Adding potential impacts to remaining health indicators #86197

masseyke · 2022-04-26T19:19:34Z

The ability to add impacts to indicators was added in #84899, but impacts for all indicators other than shards availability were left empty. This commit adds potential impacts for the other indicators.

elasticmachine · 2022-04-26T19:19:39Z

Pinging @elastic/es-data-management (Team:Data Management)

elasticsearchmachine · 2022-04-26T19:20:00Z

Hi @masseyke, I've created a changelog YAML for you.
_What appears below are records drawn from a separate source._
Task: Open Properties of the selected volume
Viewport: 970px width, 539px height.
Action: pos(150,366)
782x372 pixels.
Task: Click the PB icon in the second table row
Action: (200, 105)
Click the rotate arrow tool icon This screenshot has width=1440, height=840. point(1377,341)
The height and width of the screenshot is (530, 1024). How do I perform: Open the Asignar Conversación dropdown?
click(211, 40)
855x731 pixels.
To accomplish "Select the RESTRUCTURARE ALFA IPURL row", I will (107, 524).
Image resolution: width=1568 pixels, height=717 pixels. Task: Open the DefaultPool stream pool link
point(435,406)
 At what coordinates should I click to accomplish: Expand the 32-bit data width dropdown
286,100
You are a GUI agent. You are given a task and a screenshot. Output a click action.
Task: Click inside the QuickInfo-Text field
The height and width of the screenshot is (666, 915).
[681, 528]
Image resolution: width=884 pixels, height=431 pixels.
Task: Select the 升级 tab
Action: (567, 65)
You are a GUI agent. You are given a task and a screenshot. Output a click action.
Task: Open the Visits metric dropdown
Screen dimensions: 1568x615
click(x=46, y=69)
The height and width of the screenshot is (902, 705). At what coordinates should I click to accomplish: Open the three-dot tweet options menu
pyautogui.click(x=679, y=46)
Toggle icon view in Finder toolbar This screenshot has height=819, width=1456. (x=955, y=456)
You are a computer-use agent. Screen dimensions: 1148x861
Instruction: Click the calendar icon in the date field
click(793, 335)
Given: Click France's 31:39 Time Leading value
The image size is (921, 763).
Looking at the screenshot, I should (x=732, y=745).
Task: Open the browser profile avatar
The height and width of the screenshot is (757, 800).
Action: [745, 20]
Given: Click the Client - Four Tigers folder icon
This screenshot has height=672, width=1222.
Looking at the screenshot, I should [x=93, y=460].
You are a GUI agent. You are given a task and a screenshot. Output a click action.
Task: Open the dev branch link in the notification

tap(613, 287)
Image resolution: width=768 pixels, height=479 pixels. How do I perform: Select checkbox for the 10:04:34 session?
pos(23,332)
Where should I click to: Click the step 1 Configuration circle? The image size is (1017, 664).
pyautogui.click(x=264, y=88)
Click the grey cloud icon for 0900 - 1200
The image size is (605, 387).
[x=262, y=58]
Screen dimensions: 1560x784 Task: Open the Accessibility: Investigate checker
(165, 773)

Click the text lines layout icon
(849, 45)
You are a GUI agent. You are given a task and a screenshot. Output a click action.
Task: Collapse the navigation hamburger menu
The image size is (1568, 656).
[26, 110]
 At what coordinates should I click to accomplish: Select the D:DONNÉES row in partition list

masseyke · 2022-05-02T18:25:21Z

@elasticmachine run elasticsearch-ci/part-2

andreidan

Thanks for adding these Keith.

andreidan · 2022-05-03T10:37:53Z

server/src/main/java/org/elasticsearch/snapshots/RepositoryIntegrityHealthIndicatorService.java

+            new HealthIndicatorImpact(
+                2,
+                "Snapshots in corrupted repositories cannot be restored. Data loss is possible.",
+                List.of(ImpactArea.SEARCH)


Should we add a BACKUP impact area? Maybe the corrupted repository should be severity 1?

I'm also wondering if we should include the repository names in the impact (similarly to how we do it in the shards_availability indicator)

elasticsearch/server/src/main/java/org/elasticsearch/cluster/routing/allocation/ShardsAvailabilityHealthIndicatorService.java

Line 762 in 1cdb03d

"Cannot add data to %d %s [%s]. Searches might return incomplete results.",

Do we have a working definition of impact severity levels? My thinking was that it wasn't severity 1 because the system is still responsive and usable. But it would certainly be terrifying to not have a functioning snapshot repo.

Ah not really for now. The severity will be very important when we'll have a global impacts section and we'll possibly only report severity: 1 (requirements TBD)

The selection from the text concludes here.